» What you should do: Return all the records, each one exactly as given.

(Source information Opens)

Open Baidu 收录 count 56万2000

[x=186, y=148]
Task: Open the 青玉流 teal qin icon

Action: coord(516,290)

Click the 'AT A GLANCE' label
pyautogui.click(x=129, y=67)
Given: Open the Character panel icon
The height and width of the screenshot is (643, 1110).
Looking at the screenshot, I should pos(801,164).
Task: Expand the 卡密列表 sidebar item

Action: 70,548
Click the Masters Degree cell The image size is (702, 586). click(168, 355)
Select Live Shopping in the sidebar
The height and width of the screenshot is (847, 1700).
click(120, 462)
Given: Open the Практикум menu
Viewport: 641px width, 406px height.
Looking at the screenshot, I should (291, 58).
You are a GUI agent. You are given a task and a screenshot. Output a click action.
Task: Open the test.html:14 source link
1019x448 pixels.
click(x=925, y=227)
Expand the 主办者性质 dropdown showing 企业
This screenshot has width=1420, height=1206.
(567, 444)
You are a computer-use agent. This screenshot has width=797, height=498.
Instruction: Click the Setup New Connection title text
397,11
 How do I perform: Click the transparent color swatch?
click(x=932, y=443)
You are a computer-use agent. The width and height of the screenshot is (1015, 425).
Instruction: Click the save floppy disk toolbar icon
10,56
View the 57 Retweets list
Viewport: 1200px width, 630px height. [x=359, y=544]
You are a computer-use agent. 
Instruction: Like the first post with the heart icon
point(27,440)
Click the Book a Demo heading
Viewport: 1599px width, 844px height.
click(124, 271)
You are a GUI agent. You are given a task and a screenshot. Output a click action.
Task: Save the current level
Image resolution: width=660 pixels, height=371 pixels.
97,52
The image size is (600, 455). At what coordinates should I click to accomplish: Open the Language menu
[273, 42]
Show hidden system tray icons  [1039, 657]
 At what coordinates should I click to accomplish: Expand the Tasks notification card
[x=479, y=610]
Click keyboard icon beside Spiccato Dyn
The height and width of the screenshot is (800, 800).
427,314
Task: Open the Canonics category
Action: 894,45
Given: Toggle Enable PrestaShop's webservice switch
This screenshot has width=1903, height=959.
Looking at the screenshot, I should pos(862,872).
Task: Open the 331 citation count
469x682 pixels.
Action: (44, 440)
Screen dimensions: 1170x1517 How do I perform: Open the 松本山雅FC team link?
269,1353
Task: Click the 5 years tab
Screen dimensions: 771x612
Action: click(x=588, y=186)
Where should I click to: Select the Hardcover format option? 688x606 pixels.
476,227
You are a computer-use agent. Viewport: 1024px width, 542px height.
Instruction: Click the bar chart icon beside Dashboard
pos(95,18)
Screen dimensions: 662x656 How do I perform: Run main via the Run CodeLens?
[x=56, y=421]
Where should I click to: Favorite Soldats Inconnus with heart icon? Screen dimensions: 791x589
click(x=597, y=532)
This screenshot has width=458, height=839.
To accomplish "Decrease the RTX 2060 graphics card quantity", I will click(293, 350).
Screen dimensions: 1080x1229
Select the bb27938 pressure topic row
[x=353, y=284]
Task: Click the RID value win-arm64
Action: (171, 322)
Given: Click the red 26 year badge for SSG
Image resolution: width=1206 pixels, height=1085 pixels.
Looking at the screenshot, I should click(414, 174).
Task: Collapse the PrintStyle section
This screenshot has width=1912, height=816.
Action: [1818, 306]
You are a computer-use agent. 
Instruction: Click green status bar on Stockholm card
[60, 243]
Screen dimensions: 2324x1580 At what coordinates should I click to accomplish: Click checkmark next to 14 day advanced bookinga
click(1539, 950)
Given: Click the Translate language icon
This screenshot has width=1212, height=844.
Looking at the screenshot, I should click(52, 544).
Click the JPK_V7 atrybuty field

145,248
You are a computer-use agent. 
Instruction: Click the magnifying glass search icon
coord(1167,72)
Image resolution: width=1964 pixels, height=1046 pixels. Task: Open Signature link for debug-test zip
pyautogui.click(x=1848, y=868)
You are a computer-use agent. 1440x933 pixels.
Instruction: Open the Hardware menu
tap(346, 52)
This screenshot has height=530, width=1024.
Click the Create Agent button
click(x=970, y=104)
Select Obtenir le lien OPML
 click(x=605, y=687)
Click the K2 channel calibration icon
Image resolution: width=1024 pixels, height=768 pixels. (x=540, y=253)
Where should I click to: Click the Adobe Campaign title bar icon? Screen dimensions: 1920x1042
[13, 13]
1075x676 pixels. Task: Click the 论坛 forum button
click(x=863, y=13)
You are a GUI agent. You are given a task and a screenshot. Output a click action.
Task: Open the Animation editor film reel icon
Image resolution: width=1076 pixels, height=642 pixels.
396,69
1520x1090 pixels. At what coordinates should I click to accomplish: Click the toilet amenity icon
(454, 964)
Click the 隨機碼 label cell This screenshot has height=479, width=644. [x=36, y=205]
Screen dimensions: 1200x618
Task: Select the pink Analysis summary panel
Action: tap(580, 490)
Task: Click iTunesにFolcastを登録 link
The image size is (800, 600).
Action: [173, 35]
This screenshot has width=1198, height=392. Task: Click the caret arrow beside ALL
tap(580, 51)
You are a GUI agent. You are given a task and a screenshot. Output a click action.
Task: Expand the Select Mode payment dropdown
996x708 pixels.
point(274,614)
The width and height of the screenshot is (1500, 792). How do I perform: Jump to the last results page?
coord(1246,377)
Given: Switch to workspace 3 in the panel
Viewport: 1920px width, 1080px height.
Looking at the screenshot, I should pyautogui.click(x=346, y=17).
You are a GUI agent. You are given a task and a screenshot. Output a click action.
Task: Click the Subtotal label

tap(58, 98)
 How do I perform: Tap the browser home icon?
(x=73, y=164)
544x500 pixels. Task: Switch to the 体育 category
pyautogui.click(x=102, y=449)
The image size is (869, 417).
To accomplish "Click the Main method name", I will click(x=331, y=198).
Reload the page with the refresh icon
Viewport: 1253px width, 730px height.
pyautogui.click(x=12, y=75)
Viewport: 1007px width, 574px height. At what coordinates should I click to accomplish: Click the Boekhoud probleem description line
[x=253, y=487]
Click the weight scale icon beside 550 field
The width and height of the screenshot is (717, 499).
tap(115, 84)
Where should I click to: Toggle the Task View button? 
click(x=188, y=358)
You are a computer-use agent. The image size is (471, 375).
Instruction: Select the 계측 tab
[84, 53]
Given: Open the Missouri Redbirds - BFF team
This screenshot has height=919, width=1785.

(Source information Closes)

» Answer box:
Open Baidu 收录 count 56万2000

[x=186, y=148]
Task: Open the 青玉流 teal qin icon

Action: coord(516,290)

Click the 'AT A GLANCE' label
pyautogui.click(x=129, y=67)
Given: Open the Character panel icon
The height and width of the screenshot is (643, 1110).
Looking at the screenshot, I should pos(801,164).
Task: Expand the 卡密列表 sidebar item

Action: 70,548
Click the Masters Degree cell The image size is (702, 586). click(168, 355)
Select Live Shopping in the sidebar
The height and width of the screenshot is (847, 1700).
click(120, 462)
Given: Open the Практикум menu
Viewport: 641px width, 406px height.
Looking at the screenshot, I should (291, 58).
You are a GUI agent. You are given a task and a screenshot. Output a click action.
Task: Open the test.html:14 source link
1019x448 pixels.
click(x=925, y=227)
Expand the 主办者性质 dropdown showing 企业
This screenshot has width=1420, height=1206.
(567, 444)
You are a computer-use agent. This screenshot has width=797, height=498.
Instruction: Click the Setup New Connection title text
397,11
 How do I perform: Click the transparent color swatch?
click(x=932, y=443)
You are a computer-use agent. The width and height of the screenshot is (1015, 425).
Instruction: Click the save floppy disk toolbar icon
10,56
View the 57 Retweets list
Viewport: 1200px width, 630px height. [x=359, y=544]
You are a computer-use agent. 
Instruction: Like the first post with the heart icon
point(27,440)
Click the Book a Demo heading
Viewport: 1599px width, 844px height.
click(124, 271)
You are a GUI agent. You are given a task and a screenshot. Output a click action.
Task: Save the current level
Image resolution: width=660 pixels, height=371 pixels.
97,52
The image size is (600, 455). At what coordinates should I click to accomplish: Open the Language menu
[273, 42]
Show hidden system tray icons  [1039, 657]
 At what coordinates should I click to accomplish: Expand the Tasks notification card
[x=479, y=610]
Click keyboard icon beside Spiccato Dyn
The height and width of the screenshot is (800, 800).
427,314
Task: Open the Canonics category
Action: 894,45
Given: Toggle Enable PrestaShop's webservice switch
This screenshot has width=1903, height=959.
Looking at the screenshot, I should pos(862,872).
Task: Open the 331 citation count
469x682 pixels.
Action: (44, 440)
Screen dimensions: 1170x1517 How do I perform: Open the 松本山雅FC team link?
269,1353
Task: Click the 5 years tab
Screen dimensions: 771x612
Action: click(x=588, y=186)
Where should I click to: Select the Hardcover format option? 688x606 pixels.
476,227
You are a computer-use agent. Viewport: 1024px width, 542px height.
Instruction: Click the bar chart icon beside Dashboard
pos(95,18)
Screen dimensions: 662x656 How do I perform: Run main via the Run CodeLens?
[x=56, y=421]
Where should I click to: Favorite Soldats Inconnus with heart icon? Screen dimensions: 791x589
click(x=597, y=532)
This screenshot has width=458, height=839.
To accomplish "Decrease the RTX 2060 graphics card quantity", I will click(293, 350).
Screen dimensions: 1080x1229
Select the bb27938 pressure topic row
[x=353, y=284]
Task: Click the RID value win-arm64
Action: (171, 322)
Given: Click the red 26 year badge for SSG
Image resolution: width=1206 pixels, height=1085 pixels.
Looking at the screenshot, I should click(414, 174).
Task: Collapse the PrintStyle section
This screenshot has width=1912, height=816.
Action: [1818, 306]
You are a computer-use agent. 
Instruction: Click green status bar on Stockholm card
[60, 243]
Screen dimensions: 2324x1580 At what coordinates should I click to accomplish: Click checkmark next to 14 day advanced bookinga
click(1539, 950)
Given: Click the Translate language icon
This screenshot has width=1212, height=844.
Looking at the screenshot, I should click(52, 544).
Click the JPK_V7 atrybuty field

145,248
You are a computer-use agent. 
Instruction: Click the magnifying glass search icon
coord(1167,72)
Image resolution: width=1964 pixels, height=1046 pixels. Task: Open Signature link for debug-test zip
pyautogui.click(x=1848, y=868)
You are a computer-use agent. 1440x933 pixels.
Instruction: Open the Hardware menu
tap(346, 52)
This screenshot has height=530, width=1024.
Click the Create Agent button
click(x=970, y=104)
Select Obtenir le lien OPML
 click(x=605, y=687)
Click the K2 channel calibration icon
Image resolution: width=1024 pixels, height=768 pixels. (x=540, y=253)
Where should I click to: Click the Adobe Campaign title bar icon? Screen dimensions: 1920x1042
[13, 13]
1075x676 pixels. Task: Click the 论坛 forum button
click(x=863, y=13)
You are a GUI agent. You are given a task and a screenshot. Output a click action.
Task: Open the Animation editor film reel icon
Image resolution: width=1076 pixels, height=642 pixels.
396,69
1520x1090 pixels. At what coordinates should I click to accomplish: Click the toilet amenity icon
(454, 964)
Click the 隨機碼 label cell This screenshot has height=479, width=644. [x=36, y=205]
Screen dimensions: 1200x618
Task: Select the pink Analysis summary panel
Action: tap(580, 490)
Task: Click iTunesにFolcastを登録 link
The image size is (800, 600).
Action: [173, 35]
This screenshot has width=1198, height=392. Task: Click the caret arrow beside ALL
tap(580, 51)
You are a GUI agent. You are given a task and a screenshot. Output a click action.
Task: Expand the Select Mode payment dropdown
996x708 pixels.
point(274,614)
The width and height of the screenshot is (1500, 792). How do I perform: Jump to the last results page?
coord(1246,377)
Given: Switch to workspace 3 in the panel
Viewport: 1920px width, 1080px height.
Looking at the screenshot, I should pyautogui.click(x=346, y=17).
You are a GUI agent. You are given a task and a screenshot. Output a click action.
Task: Click the Subtotal label

tap(58, 98)
 How do I perform: Tap the browser home icon?
(x=73, y=164)
544x500 pixels. Task: Switch to the 体育 category
pyautogui.click(x=102, y=449)
The image size is (869, 417).
To accomplish "Click the Main method name", I will click(x=331, y=198).
Reload the page with the refresh icon
Viewport: 1253px width, 730px height.
pyautogui.click(x=12, y=75)
Viewport: 1007px width, 574px height. At what coordinates should I click to accomplish: Click the Boekhoud probleem description line
[x=253, y=487]
Click the weight scale icon beside 550 field
The width and height of the screenshot is (717, 499).
tap(115, 84)
Where should I click to: Toggle the Task View button? 
click(x=188, y=358)
You are a computer-use agent. The image size is (471, 375).
Instruction: Select the 계측 tab
[84, 53]
Given: Open the Missouri Redbirds - BFF team
This screenshot has height=919, width=1785.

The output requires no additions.